- [Exercise instructions] Search the entries below for "resolution" and copy each matching line.
----------------
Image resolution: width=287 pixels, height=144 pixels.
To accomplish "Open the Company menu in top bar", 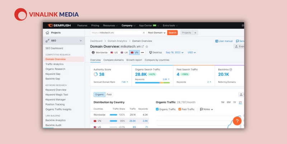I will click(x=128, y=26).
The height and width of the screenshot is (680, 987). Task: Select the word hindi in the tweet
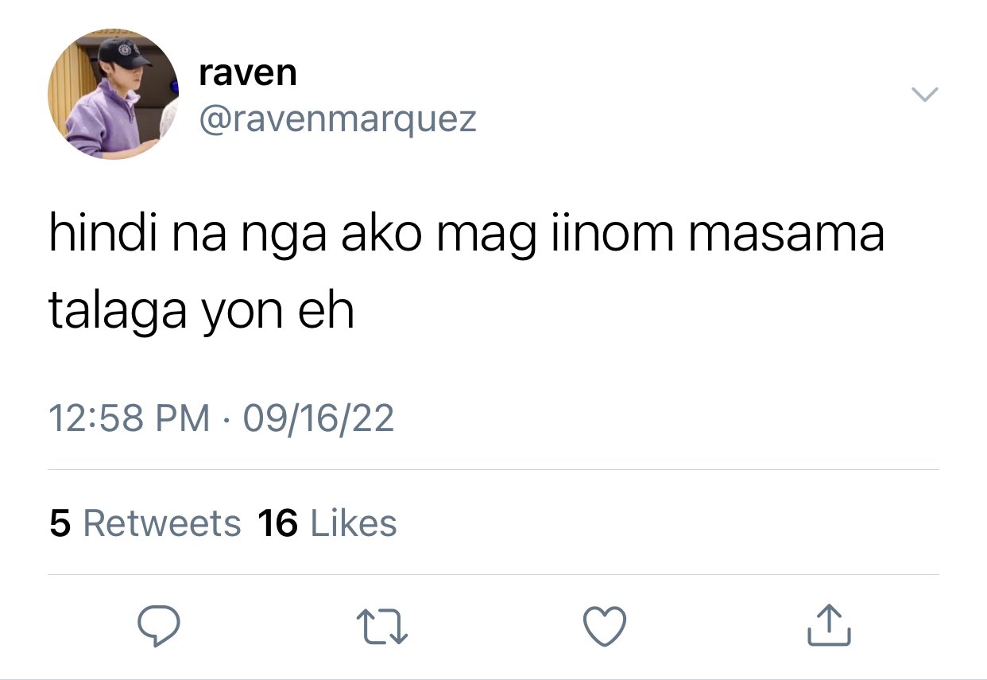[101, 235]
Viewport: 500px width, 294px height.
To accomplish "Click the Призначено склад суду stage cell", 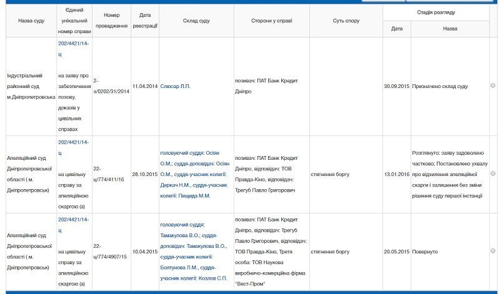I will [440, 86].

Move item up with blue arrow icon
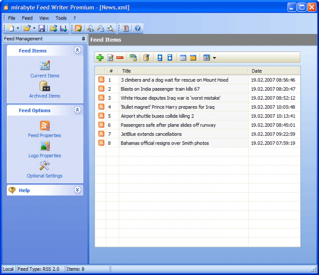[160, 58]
----------------
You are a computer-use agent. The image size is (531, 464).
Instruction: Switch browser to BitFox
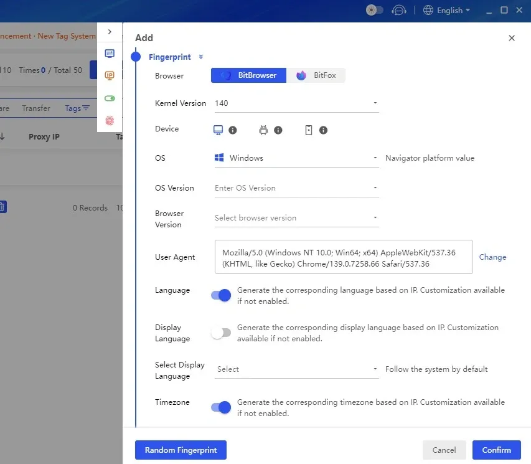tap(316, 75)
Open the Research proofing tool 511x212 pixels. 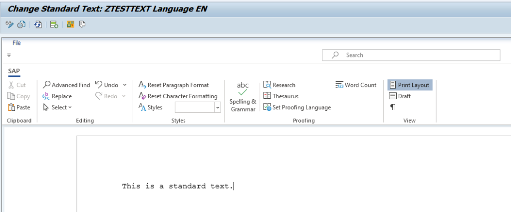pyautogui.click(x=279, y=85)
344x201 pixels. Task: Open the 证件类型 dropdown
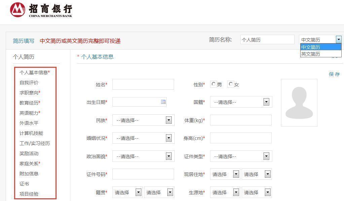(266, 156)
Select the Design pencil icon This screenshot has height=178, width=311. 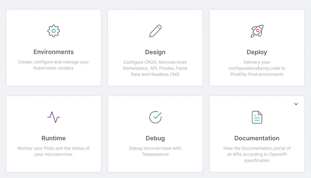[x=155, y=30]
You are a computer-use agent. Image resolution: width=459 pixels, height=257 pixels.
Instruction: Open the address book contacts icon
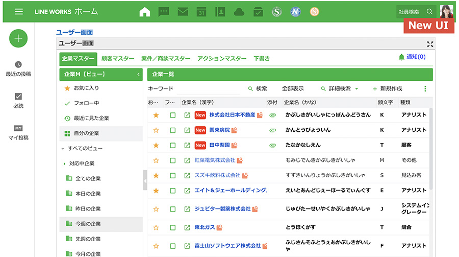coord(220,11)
----------------
- [Answer space]
Image resolution: width=287 pixels, height=144 pixels.
You are a computer-use agent. Image resolution: width=459 pixels, height=257 pixels.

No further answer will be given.